The upshot of this breakage is that we now properly collect and merge unambiguous per-platform and per-binary metadata from build machines, which is groundwork for significantly improved installers and tooling.

Changes include:

  • there is now a top-level systems map in the manifest
    • contains gathered information about each system cargo-dist ran on to build your release
    • this effectively deprecates the system_info value, which was already optional and not terribly useful
  • there is now a top-level assets map in the manifest
    • contains gathered information about each binary cargo-dist built
    • refers to the systems{} that the binary was built on
    • contains linkage info
  • the top-level linkage array has been deprecated in favour of the same entries being nested in assets, and is now always empty
    • in future versions it may be removed, but the schema didn't mark this field as optional so it can't yet be removed
  • artifacts{}.assets[].id now can optionally refer to an entry in assets
    • this allows you to precisely get the dependencies (linkage) for each binary in an archive, or for the whole archive (by merging them)
    • in the future it will also be used to get things like libc version requirements
  • artifacts{}.checksums{} has been added
    • contains the actual checksum value(s)
    • the existing artifacts{}.checksum only refers to a checksum file, as previously the manifest could not be updated with "computed" info
    • this being a map allows artifacts to have multiple checksums, which is useful since lots of things hard require sha256

Fixes

Version 0.12.2 (2024-04-04)

v0.12.2 Apr 4 2024 at 20:46 UTC

This is a minor release which regenerates the shell installer using the fix from 0.12.1. It fixes an issue which would cause the cargo-dist shell installer to fail if cargo-dist itself is running at the time the installer tries to write the new copy.

Version 0.12.1 (2024-04-04)

v0.12.1 Apr 4 2024 at 19:31 UTC

Version 0.12.0 (2024-03-21)

v0.12.0 Mar 21 2024 at 22:22 UTC

This release introduces an experimental new feature: an updater which allows your users to install new releases without having to go download a new installer themselves. It also includes a few other bugfixes and improvements.

Features

cargo-dist updater

The new cargo-dist updater, axoupdater, provides a way for your users to easily upgrade your software without needing to check your website for new versions. If you enable the new install-updater = true option in cargo-dist, users who install your software via the shell or PowerShell installers will receive a standalone updater program alongside your program itself. Running this program will check for updates and, if necessary, install the new version for them. In addition, axoupdater provides a Rust library with all of its functionality exposed so that you can choose to integrate the updater functionality into your own program directly.

For more information, see the cargo-dist documentation or consult the axoupdater repository and documentation.

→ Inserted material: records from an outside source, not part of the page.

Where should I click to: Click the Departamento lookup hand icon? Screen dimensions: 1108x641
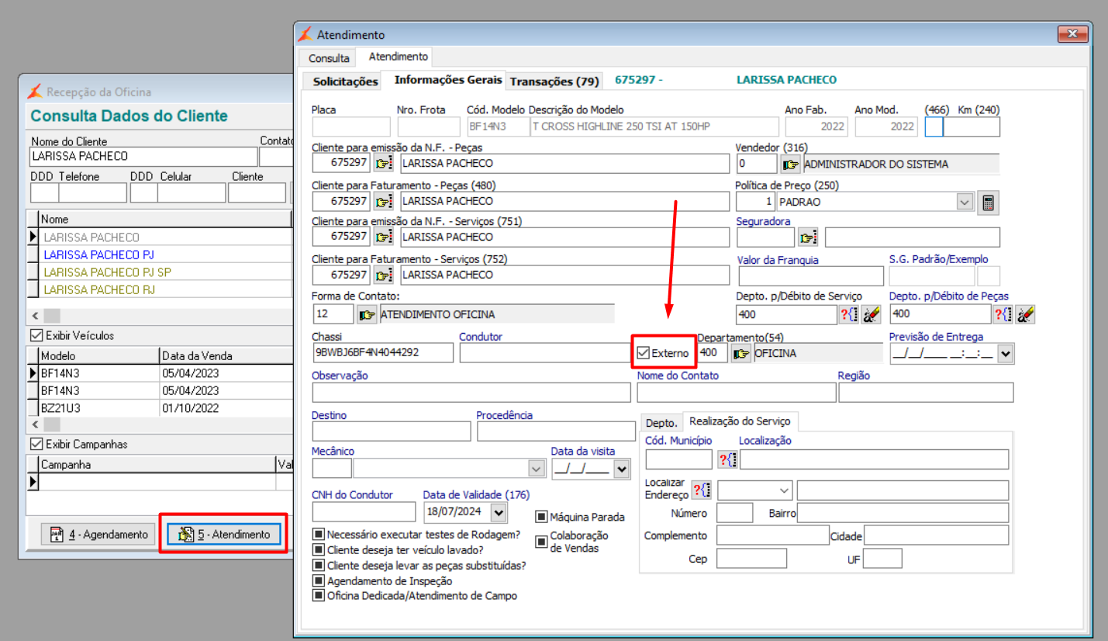click(741, 353)
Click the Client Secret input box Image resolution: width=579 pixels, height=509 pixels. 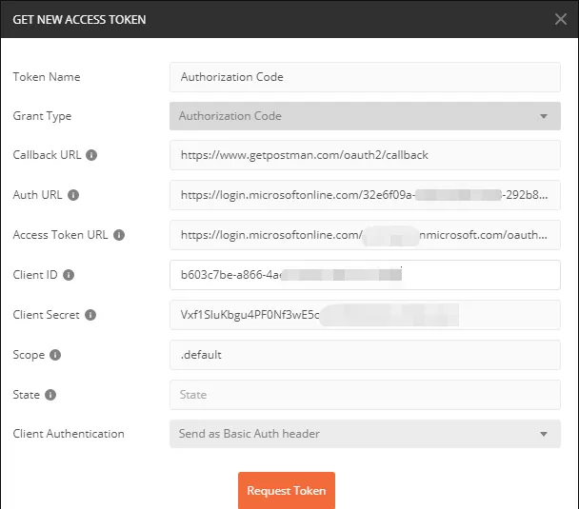pyautogui.click(x=365, y=315)
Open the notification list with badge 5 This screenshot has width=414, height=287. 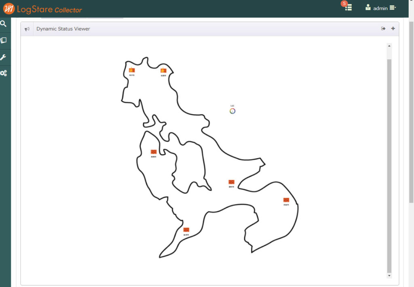[x=348, y=7]
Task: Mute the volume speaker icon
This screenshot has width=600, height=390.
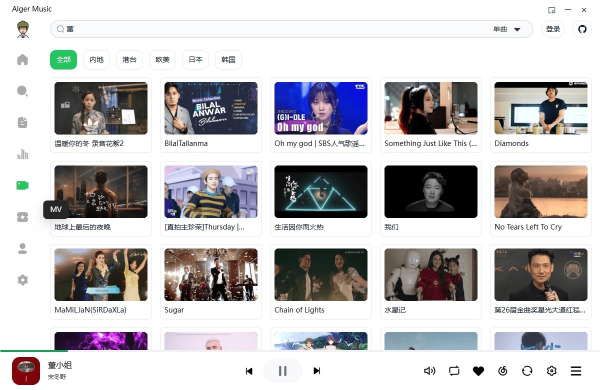Action: pyautogui.click(x=430, y=371)
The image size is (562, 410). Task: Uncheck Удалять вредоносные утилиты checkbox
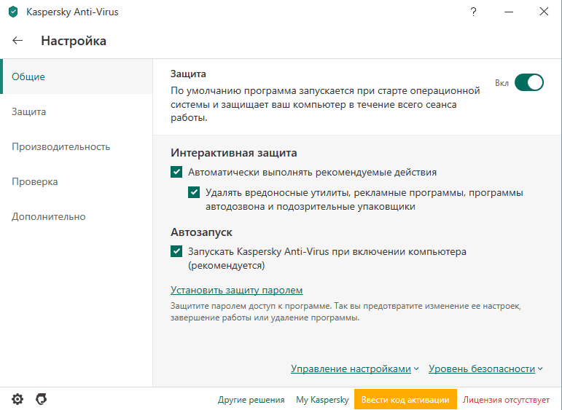tap(194, 193)
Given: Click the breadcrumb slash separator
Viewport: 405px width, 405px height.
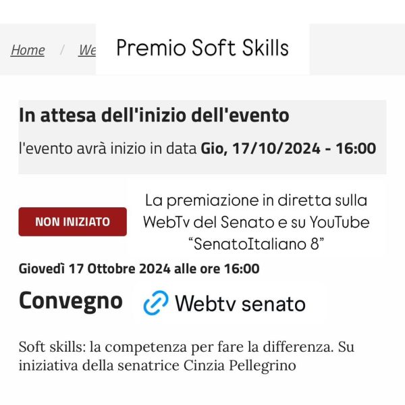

Homebrew cask dependencies

Homebrew cask dependencies can now be installed.

PowerShell installer tests

We now run PowerShell installers end to end in cargo-dist's own tests.

Invoke rustup target add for additional forms of cross-compiling

We now run rustup target add unconditionally when cross-compiling; before, this was limited to macOS or for musl Linux. This is primarily useful for targeting Windows ARM, but may be useful for other cross-compilation targets in the future.

Allow overriding install path in shell and PowerShell installers

Although some installer configuration allows setting the installation path, there was previously no way to force the installer to install to a location of the user's choosing. We've added a feature to do so via the new CARGO_DIST_FORCE_INSTALL_DIR environment variable.

This is primarily intended for cargo-dist's internal use, and is used by the updater to ensure that new releases are installed in the same location as the previous version; other users may find it useful.